Moro is known for reaching judgments relatively quickly and then denying the release of convicts while they appeal.

“Lula and those by his side got rich overnight,” said Surei Assad, a 57-year-old demonstrating in support of the Car Wash investigation. “And then if you go to a public hospital, you will be horrified at the conditions” and lack of resources.

Since it was launched in March 2014, the investigation centered on state oil company Petrobras has led to the convictions of dozens of top politicians and business executives. Many more are being investigated in the kickback scheme, which prosecutors say involved more than $3 billion in bribes over more than a decade. The probe has also spread beyond Brazil to several Latin American countries.

The event was being closely followed nationwide. Television stations transmitted live from various parts of Curitiba, and politicians of all stripes weighed in.

Silva “has been the victim of a media witch hunt, a massacre of accusations and more accusations,” Sen. Fatima Bezerra, an ally of the former president, said in a statement. “Up until now, there is no proof” that he committed a crime.
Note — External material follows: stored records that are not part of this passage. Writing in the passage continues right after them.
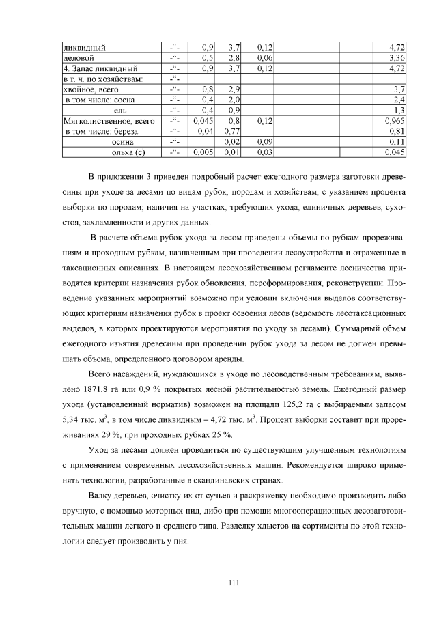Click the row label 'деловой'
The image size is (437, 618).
point(74,58)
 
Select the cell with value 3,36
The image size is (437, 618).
point(397,58)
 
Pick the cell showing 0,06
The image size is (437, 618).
point(265,58)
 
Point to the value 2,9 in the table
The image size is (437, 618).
point(234,89)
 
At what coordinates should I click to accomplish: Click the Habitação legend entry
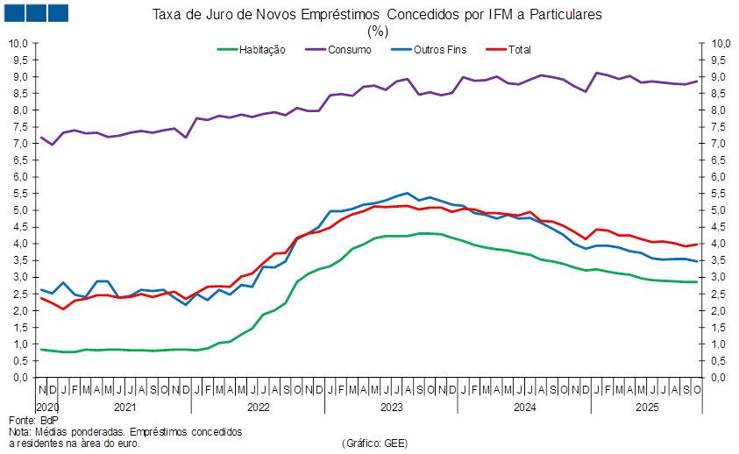click(x=262, y=50)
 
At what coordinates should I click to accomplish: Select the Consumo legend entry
click(x=349, y=50)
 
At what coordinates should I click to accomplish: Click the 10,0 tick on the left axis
click(x=20, y=43)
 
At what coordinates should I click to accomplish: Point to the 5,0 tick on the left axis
click(x=22, y=210)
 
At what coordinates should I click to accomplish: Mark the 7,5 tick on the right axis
click(x=719, y=126)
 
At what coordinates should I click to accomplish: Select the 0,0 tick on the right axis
click(x=719, y=378)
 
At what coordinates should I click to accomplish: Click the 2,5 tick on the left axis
click(x=22, y=294)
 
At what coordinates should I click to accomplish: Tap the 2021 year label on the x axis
click(x=124, y=408)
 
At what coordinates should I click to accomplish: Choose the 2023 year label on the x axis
click(x=390, y=408)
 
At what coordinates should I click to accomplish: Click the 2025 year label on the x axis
click(x=647, y=408)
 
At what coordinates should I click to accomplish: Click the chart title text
click(x=377, y=15)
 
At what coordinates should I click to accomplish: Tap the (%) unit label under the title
click(x=377, y=30)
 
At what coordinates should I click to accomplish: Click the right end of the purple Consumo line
click(x=698, y=81)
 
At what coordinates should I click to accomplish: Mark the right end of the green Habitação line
click(x=698, y=281)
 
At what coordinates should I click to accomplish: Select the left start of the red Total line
click(x=41, y=298)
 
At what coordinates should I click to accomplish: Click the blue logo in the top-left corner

In a sign of the pressure surrounding Silva’s case, last week Moro posted a video in which he asked supporters of the investigation not to come out. During a public appearance this week, he also played down the hearing, saying that it was procedural and that no decision would be reached Wednesday.

For his part, Silva has started hinting at getting revenge for what he insists is nothing more than an effort to keep him from returning to the presidency.

“If they don’t arrest me soon, maybe one day I’ll arrest them for lying,” Silva told members of his Workers’ Party during a gathering last week, according to newspaper Folha de S. Paulo.